I don’t think people working in the NHS perceive their wages are being improved, band 3 pay is abysmal for the skilled role it often is and where it was once a relatively well paid role compared to the minimum wage, it is now virtually paid at the minimum wage. For those higher up the bandings they see their take home pay decimated by high taxes and student loan repayments. Whereas previously the training was funded, new healthcare professionals have had to take out loans to pay for it all themselves. Whereas when I left school you could enter nursing with 5 GCSEs and they would take you up to degree level fully funded, the barriers to become a nurse, paramedic etc have been made ever higher. So it’s not that there is a lack of people wanting to do the jobs but the conditions of entry made more unattractive and even those who do jump through the hoops have now found themselves without jobs. Writing the sort of British people off whom at one time filled many of these NHS jobs as now not good enough is nothing but insulting. How on earth does the ‘natives are too stupid and lazy’ narrative expect to be taken by said natives? I have several degrees but being highly educated is not the be all and end all, it’s often circumstances that lead to the level of qualification a person ends up achieving but it is constantly portrayed as it were a personal attribute. Yet I know plenty of people with few academic qualifications who have attributes which far outstrip those who do.
People see excessive migration as being a big part of our housing crisis, not to mention all the nuances in the new renters rights act plus years of increased taxes on landlords as making being a landlord unattractive for all but a niche few.
People who are already struggling to achieve a decent standard of living for their family see their is no benefit to them busting a gut to try and earn more money due to the way the tax system works, this is the problem they see for business as it’s not worth going for that promotion or doing overtime as the effort isn’t rewarded.

All of which in regard to the NHS happened under the Tories, removal of bursaries, cutting nurse places, 0% and 1% pay freezes, plan 2 student loans... hell, even the tripling of student fees themselves... all Tory.

BUT at the same time, Tories forced the NHS to recruit overseas, which meant after Brexit, developing countries, often with extreme HCP shortages themselves.

AHP and HCP roles have become degree educated the world over, not just UK, there are some apprenticeship schemes but UK "native" uptake is poor plus we don't have the capacity to train in house.

Reeves has not increased a single tax for anyone working in the NHS, the threshold freezes were baked in until 2028 by the Tories.

Band 3 pay is 27,500 after 2 years, £3000 pa more than NMW....

Yet again, people want higher NHS pay, blame Labour for it (despite giving above inflation pay awards) but blame Labour for higher taxes to pay for this.

Sartre · Yesterday 07:29

punkhairbrush · Yesterday 07:22

@acourtofmistandfurythis is the typical response from the Left to make anyone who thinks this feel guilty.

As I mentioned in previous posts, like it or not, many MANY people are frustrated with working so hard but then seeing others receive benefits and help and working much less (I’m not talking about PIP)!

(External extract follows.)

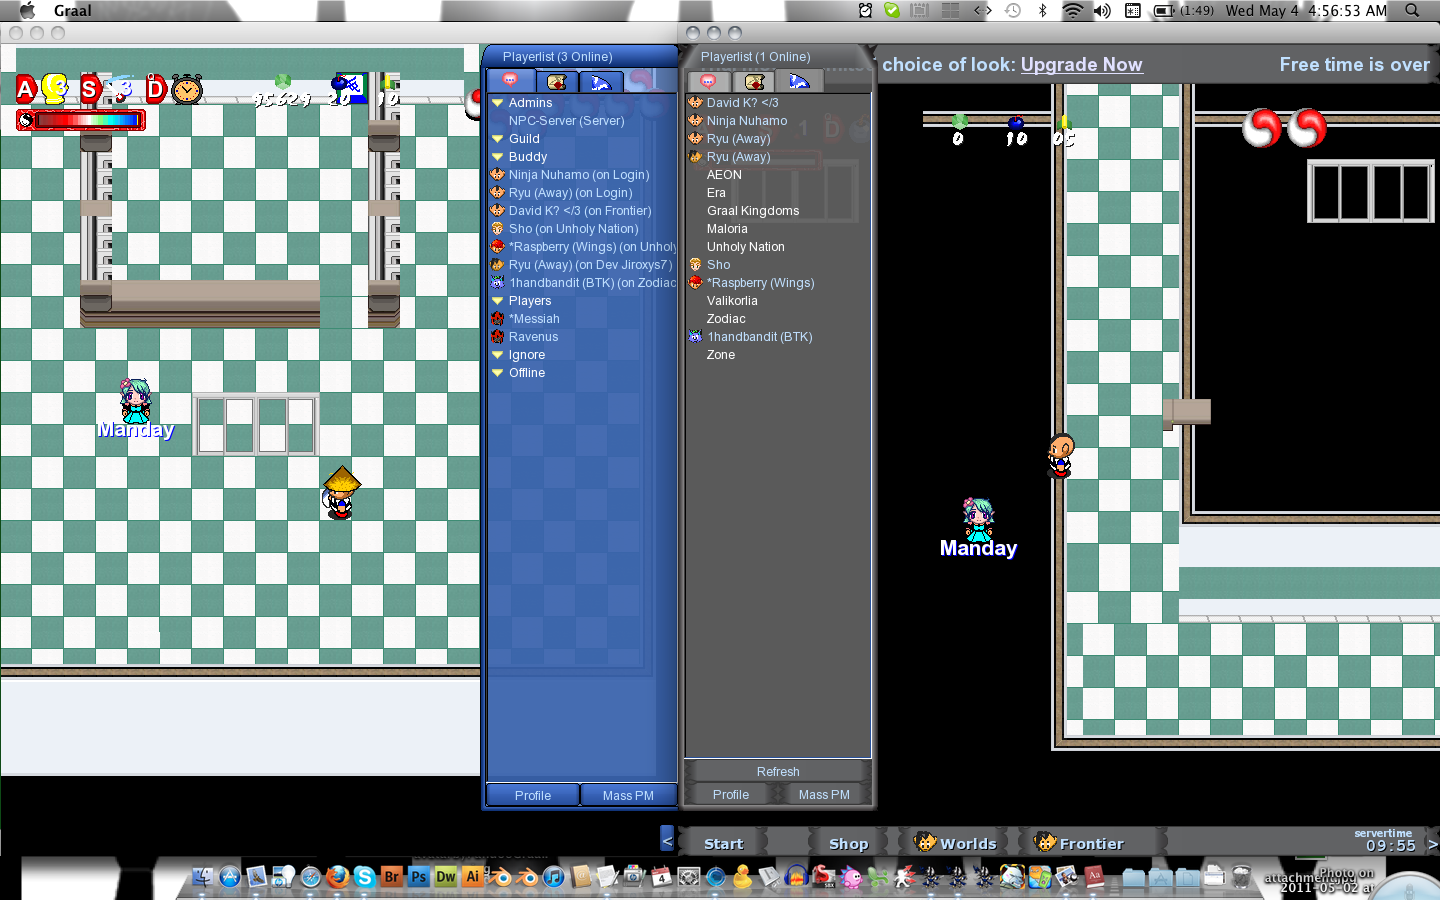Follow the Upgrade Now link
Screen dimensions: 1440x900
click(x=1081, y=65)
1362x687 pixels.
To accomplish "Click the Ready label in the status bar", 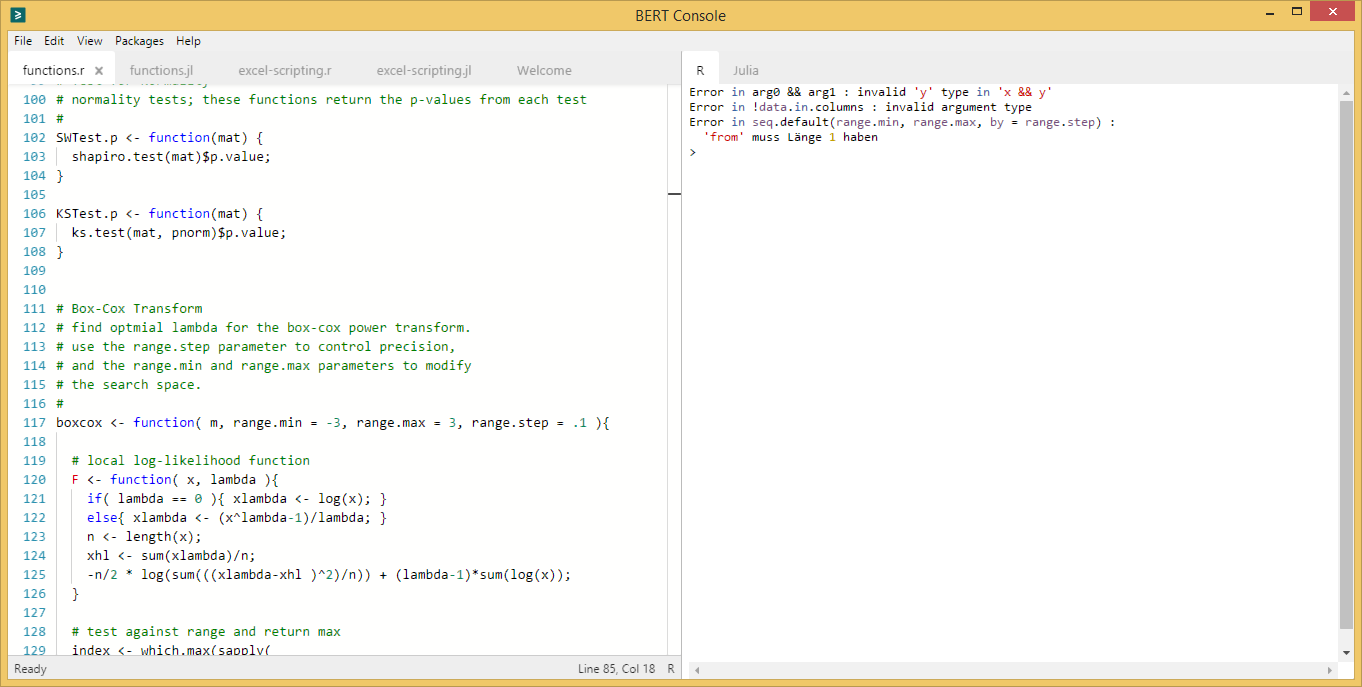I will (30, 668).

My friend and neighbour works part time and takes £4K more home a year than I do. I work two jobs, evenings and weekends have to pay full rent (on the same flat she gets HA). She works four days, gets 85% of her childcare costs paid for. This isn’t made up this is fact. We’re both single parents but because I earn above a small threshold I get nothing. The left constantly scorning people who are frustrated with things like the above push people to vote on the far right.

It’s a choice. You’re martyring yourself working two jobs and forcing yourself over the threshold because in your mind benefits are bad. It’s fine to feel that way but don’t complain when your friend doesn’t and claims benefits whilst working one job instead.

I get why people feel bitter, we’re ’high earners’ so get naff all but have 5 DC which was a choice, as with anything and this means we’re 100% not rolling in it by any means. We just get on with it. We chose to become highly educated and work in fairly well paid jobs and we’d rather be this way than working in min wage jobs and claiming UC. In fact, I’d say I feel privileged to be so educated and do the job I do rather than envying someone who didn’t get the same education and works in a shop.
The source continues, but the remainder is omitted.